People Who Eat Darkness

The True Story of a Young Woman Who Vanished from the Streets of Tokyo—And the Evil that Swallowed Her Up

By Richard Lloyd Parry

Japan has such a civil and well-ordered society that when one comes across horrible stories of crimes and the victims there it can be very disturbing. However, this is indeed a part of Japanese life, and one can learn a lot about the true nature of the country when one takes a close look at such matters. That is because the Japanese deal with them in their own unique way. Although it may be painful to see the depths of depravity that human beings can sink to, there are sociological factors that play roles that one could scarcely expect.

I remember reading about this true story of a young Englishwoman working as a hostess in a nightclub in Tōkyō who disappeared in the summer of 2000. For a couple of weeks it was in the headlines, and then it faded away. From time to time there would be a related item in the news, but it would not develop into anything. Then, a few months later, a suspect was apprehended. That seemed to have settled everything, and few people ever gave it a second thought.


That is, except the loved ones of the victim, who were devastated by the loss of a lovely young woman who had her whole life in front of her. It is to be expected that they would be affected profoundly, but there was someone else who could not get the affair out of his mind: Richard Lloyd Parry, The Times of London’s Asia correspondent. At first it was just one more story for him, but as he investigated further, he became drawn deeper and deeper into it. In fact, he eventually found himself defending himself in the Japanese courts as the results of his efforts.

But it started simply enough. On July 1, 2000, Lucie Blackman, a 21 year old woman from England failed to return home and was reported missing the next day by her roommate. The Japanese police were not impressed. Lucie had been working as a hostess in a nightclub, a job that has a somewhat suspect reputation in Japan. It is not unusual for people in that world to drift in and out of respectable society.

However, Lucie’s father, Tim Blackman, and her sister Sophie immediately flew to Japan to search for her. And, as luck would have it, the Group of Eight summit meeting of the industrialized countries was being held in Okinawa at the end of that month.

“I knew about the G8,” said Tim. “And I thought, ‘If there’s this summit out there, the whole world and his mother will be watching Japan, and this will help us. If we can get people back home interested, if we can get the electorate concerned about Lucie and what’s happened to her, then any politician, including the prime minister, is going to be duty bound to ask questions—otherwise it looks like he’s a crap bloke.’”

Tony Blair did, in fact, take an interest in the matter and spoke directly to the Japanese prime minister about it. That lit a fire under the police.


Within a matter of days 30,000 flyers were distributed all over the metropolitan Tōkyō area with Lucie’s photograph and physical description of her. A hotline was set up for tips about what had happened and many people volunteered to help. Tim and Sophie set up camp in a hotel and held one news conference after another in a desperate effort to find Lucie.

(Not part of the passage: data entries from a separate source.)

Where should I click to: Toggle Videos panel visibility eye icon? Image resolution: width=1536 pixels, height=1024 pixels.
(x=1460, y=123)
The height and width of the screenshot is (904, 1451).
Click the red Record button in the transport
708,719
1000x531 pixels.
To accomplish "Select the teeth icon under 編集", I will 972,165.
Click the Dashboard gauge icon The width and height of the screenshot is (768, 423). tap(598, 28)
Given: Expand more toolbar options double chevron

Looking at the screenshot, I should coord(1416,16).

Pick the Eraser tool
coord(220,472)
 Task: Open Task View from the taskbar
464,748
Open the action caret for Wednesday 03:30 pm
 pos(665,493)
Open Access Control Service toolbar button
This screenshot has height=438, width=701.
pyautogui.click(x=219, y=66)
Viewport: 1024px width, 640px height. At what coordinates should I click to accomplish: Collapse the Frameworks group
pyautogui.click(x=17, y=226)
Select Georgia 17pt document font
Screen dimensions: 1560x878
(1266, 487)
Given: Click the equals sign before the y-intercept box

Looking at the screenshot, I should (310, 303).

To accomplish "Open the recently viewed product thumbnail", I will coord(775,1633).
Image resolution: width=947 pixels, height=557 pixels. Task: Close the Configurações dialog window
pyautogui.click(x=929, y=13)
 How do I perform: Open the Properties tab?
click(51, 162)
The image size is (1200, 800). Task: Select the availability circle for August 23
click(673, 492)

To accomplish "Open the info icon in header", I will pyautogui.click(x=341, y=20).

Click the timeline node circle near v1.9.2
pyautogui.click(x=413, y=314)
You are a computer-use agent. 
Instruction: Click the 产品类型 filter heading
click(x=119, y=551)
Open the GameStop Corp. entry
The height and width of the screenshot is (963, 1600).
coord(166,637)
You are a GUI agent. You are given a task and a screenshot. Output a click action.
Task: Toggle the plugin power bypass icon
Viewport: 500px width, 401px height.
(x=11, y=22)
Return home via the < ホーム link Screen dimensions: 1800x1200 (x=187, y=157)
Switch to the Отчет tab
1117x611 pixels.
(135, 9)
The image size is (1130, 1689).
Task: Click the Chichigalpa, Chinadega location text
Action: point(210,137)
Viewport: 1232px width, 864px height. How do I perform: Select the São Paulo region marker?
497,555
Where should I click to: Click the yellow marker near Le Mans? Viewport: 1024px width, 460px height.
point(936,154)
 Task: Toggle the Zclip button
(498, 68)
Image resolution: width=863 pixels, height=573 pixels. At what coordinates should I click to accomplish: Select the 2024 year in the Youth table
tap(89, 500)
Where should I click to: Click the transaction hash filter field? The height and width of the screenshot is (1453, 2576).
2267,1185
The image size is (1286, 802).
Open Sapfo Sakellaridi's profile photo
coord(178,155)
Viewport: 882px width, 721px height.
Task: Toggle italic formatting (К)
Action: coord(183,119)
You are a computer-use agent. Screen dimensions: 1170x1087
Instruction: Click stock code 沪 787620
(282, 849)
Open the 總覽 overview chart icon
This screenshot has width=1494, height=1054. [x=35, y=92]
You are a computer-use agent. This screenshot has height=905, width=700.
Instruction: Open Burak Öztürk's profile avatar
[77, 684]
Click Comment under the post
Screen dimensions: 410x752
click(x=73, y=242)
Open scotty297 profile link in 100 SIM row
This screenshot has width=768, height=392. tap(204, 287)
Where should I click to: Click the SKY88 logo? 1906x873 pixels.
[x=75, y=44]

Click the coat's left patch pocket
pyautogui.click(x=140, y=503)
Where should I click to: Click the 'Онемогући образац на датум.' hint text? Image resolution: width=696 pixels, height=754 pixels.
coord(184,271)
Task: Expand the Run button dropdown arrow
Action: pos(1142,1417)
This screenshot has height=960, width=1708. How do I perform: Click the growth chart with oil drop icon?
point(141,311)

But as the days dragged on into weeks, their hopes began to fade, along with the interest of the public. The police seemed to be doing little to help, despite the initial activity that followed the intervention of the government. They eventually returned to England and tried to resume their lives.

These kind of sad stories have occurred many times in Japan. Parry relates one such case that concerned a twenty-two year old British woman named Lindsay Hawker, who was murdered in the suburbs of Tōkyō:

She was a teacher of English. One Sunday, she went to the apartment of a twenty-eight-year-old man named Tatsuya Ichihashi after giving him a conversation lesson and never returned home. When the police called there the following day, Ichihashi fled from them in his stockinged feet. The officers found Lindsay buried in a soil-filled bathtub. She had been beaten, raped, and throttled.

How many times foreigners—in Japan and Britain—commented on “how Japanese” Lindsay Hawker’s death was, without ever being able to say exactly why. The case spoke to unarticulated but deep-seated stereotypes. A jumble of images and ideas were called to mind, involving stalkers, repressed and perverted sexuality, pornographic comic books, and notions about the way Japanese men regarded Western women. It was as if, far from being an appalling aberration, the death of Lindsay Hawker was an accident waiting to happen.

“People Who Eat Darkness” is filled with comments like this, well-written, well-informed about Japanese society, but dealing with the seedy side of life. All too often Westerners romanticize Japanese culture, blithely ignoring those unseemly parts that do not fit in with their preconceptions. It is fortunate that works such as this book are written to give the outside world a fuller picture of Japan.

Parry has spent decades in Japan, and he knows the country inside and out. Whereas in the past books about Japan have frequently contained mistakes about the culture and language, “People Who Eat Darkness” gets all of the facts straight. It has been praised by publications such as The Economist, The Guardian and the New Statesman for its outstanding reporting. The book is eminently readable, almost like a murder mystery. And it has as many dead ends, red herrings and false leads as a detective novel.

But it also shows the parts of Japan that are hidden most of the time: the ethnic prejudice, criminals like yakuza who play their own role in society, and the right wing crazies who cause their own kind of trouble for the authorities. Although the book is haunting in its sadness, it also provides great insight into Japanese society.